EXERCISE DETAILS: Gather each line of the listing below that contains the word "screenshot". Letter case matters.

WORKING DATA:
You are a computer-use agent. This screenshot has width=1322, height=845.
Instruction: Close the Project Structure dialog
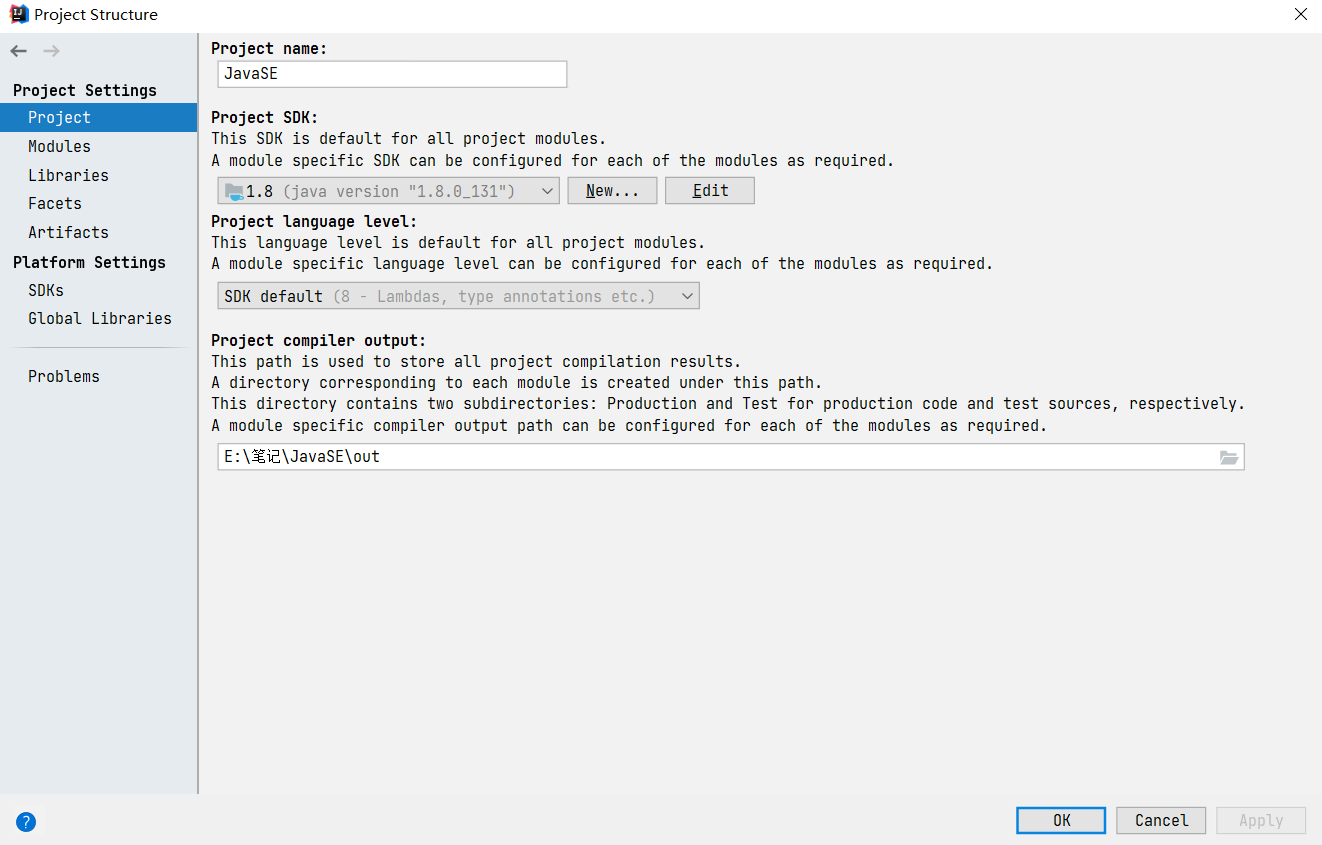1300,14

...

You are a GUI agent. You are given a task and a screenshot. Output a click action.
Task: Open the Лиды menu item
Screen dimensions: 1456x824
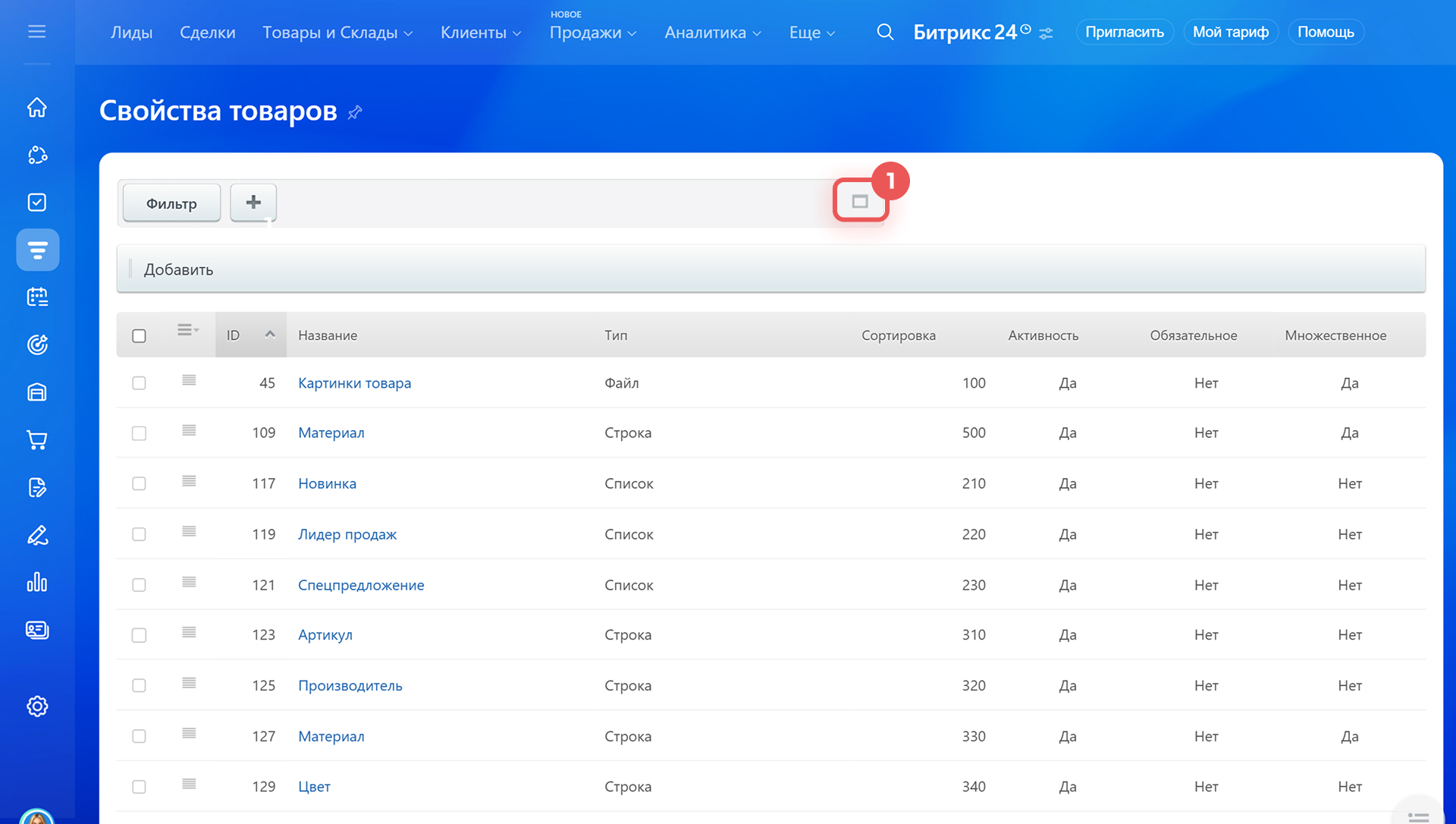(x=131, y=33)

RESULT FOR THIS EXERCISE:
You are a computer-use agent. This screenshot has width=1322, height=845.
You are a GUI agent. You are given a task and a screenshot. Output a click action.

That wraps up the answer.